These are benchmarks demonstrating claims made in the quick and practical
"MSI" hash table. It pits an MSI hash table set in C using an
integer permutation hash and an AES-NI hash, a C++ std::set
, and Go
map[string]struct{}
. Inputs are strings of length 1–8.
My results on an i7-8650U, GCC 12.0.1 (libstdc++), Clang 14.0.6 (libc++):
Time (s) Memory (MiB)
GCC MSI/perm 0.27 64
Clang MSI/perm 0.27 "
GCC MSI/AES-NI 0.32 "
Clang MSI/AES-NI 0.32 "
GCC std::set 1.08 320
Clang std::set 1.43 320
Go 1.19 1.46 320
The clear winner is MSI with an integer permutation, followed by MSI with AES-NI. Overall, MSI is an order of magnitude faster and smaller than a generic hash table, in large part because it's custom-tailored for the context.

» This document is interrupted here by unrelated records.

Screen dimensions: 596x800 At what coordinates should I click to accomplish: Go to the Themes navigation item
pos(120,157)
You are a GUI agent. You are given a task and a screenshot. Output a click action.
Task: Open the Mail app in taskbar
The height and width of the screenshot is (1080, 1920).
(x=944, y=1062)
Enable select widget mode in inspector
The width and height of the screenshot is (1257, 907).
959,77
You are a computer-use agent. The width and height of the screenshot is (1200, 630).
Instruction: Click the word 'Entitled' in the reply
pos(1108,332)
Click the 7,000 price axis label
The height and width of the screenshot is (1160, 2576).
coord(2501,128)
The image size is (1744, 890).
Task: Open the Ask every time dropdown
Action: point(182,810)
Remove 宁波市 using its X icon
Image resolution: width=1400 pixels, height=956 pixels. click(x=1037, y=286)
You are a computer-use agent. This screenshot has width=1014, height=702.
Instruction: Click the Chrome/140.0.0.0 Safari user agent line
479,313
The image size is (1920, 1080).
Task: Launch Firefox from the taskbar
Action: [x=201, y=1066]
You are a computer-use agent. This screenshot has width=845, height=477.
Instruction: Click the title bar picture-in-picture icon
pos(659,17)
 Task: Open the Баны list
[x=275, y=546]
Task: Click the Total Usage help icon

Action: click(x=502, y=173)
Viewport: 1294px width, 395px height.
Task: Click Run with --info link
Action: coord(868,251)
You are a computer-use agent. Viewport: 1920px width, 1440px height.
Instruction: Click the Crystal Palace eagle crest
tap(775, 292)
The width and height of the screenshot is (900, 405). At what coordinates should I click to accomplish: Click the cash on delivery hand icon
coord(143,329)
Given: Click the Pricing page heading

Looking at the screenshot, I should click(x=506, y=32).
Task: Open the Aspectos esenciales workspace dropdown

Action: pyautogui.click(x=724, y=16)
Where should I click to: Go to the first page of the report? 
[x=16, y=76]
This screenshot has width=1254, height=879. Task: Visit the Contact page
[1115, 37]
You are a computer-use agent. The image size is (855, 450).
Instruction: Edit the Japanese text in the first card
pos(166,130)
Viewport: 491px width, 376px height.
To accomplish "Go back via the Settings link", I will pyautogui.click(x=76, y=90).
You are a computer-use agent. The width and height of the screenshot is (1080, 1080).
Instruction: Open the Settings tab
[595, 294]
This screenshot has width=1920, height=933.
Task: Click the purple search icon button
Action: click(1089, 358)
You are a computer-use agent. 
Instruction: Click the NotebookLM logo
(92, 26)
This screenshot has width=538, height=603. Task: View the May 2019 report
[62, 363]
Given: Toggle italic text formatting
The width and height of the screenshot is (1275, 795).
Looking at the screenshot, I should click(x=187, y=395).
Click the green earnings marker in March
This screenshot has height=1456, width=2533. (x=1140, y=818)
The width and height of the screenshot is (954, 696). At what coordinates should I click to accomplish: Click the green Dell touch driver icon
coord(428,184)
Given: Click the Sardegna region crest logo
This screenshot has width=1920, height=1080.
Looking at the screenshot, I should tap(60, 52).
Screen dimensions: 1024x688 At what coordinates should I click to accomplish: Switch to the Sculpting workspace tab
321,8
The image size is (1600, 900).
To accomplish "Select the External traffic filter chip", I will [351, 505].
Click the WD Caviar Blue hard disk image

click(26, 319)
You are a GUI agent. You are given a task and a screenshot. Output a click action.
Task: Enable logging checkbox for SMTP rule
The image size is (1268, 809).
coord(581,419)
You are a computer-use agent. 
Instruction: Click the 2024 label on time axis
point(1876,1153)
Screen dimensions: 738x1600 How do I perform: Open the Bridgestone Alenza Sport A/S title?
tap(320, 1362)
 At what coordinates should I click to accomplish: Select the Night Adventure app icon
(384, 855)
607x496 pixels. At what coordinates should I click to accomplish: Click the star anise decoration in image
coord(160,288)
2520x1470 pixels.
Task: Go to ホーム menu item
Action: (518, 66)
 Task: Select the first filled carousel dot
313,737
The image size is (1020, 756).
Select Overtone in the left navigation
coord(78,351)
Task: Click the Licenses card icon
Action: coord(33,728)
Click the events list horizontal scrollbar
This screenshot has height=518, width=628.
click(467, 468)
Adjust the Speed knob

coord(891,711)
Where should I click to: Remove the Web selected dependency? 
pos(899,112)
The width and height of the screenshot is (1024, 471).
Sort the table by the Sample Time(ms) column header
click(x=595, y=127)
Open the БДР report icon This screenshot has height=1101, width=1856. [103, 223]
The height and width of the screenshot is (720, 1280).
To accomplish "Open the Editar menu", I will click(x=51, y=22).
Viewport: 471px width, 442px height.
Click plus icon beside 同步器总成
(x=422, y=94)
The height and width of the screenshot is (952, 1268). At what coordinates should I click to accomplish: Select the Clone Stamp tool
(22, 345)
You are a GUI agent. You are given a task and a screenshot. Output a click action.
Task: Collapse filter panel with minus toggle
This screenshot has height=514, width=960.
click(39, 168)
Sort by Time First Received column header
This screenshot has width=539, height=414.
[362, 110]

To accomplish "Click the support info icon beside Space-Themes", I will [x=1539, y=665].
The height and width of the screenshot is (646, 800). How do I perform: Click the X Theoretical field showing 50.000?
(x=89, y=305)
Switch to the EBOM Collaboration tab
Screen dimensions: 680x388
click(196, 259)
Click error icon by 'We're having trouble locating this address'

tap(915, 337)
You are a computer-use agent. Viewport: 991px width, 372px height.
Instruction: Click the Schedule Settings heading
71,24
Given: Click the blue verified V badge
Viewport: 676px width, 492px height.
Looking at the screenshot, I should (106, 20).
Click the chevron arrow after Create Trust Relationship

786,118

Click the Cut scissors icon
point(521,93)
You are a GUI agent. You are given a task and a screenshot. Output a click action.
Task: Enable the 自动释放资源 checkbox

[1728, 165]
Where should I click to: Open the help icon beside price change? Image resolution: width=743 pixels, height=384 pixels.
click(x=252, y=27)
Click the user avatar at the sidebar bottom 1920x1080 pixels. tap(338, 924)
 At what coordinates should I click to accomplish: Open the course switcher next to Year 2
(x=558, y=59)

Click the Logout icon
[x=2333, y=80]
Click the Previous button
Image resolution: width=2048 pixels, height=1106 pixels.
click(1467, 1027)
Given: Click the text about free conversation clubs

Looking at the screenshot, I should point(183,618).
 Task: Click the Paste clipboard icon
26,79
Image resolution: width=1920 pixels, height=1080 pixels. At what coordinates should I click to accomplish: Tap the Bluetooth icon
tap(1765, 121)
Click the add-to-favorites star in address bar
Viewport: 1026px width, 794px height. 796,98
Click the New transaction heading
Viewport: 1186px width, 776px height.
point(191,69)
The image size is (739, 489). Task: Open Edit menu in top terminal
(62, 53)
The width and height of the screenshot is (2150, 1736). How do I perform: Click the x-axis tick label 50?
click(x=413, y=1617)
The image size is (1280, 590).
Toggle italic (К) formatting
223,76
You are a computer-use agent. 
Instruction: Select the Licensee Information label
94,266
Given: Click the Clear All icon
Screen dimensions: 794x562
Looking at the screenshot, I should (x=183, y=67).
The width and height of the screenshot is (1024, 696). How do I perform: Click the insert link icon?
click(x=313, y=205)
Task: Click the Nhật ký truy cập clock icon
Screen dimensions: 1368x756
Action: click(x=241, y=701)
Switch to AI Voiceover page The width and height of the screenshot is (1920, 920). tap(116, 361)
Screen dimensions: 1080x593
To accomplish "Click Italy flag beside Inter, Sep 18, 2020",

As an added bonus, UBSan and ASan have practically no performance impact
on the MSI benchmarks, and debug builds (-O0
) are only about a 2x
slowdown (i.e. still faster than optimized C++), vs. a 10x slowdown for
C++.
Likely objection: The C++ and Go versions use full strings and dynamically allocate, while the C version uses fixed-length strings and table, so it's not fair. However, that's the whole point. The C++ and Go examples are written idiomatically for this problem, but the use of MSI in the C version is part of a holistic strategy — something not possible with generic hash tables — which is also why it's longer.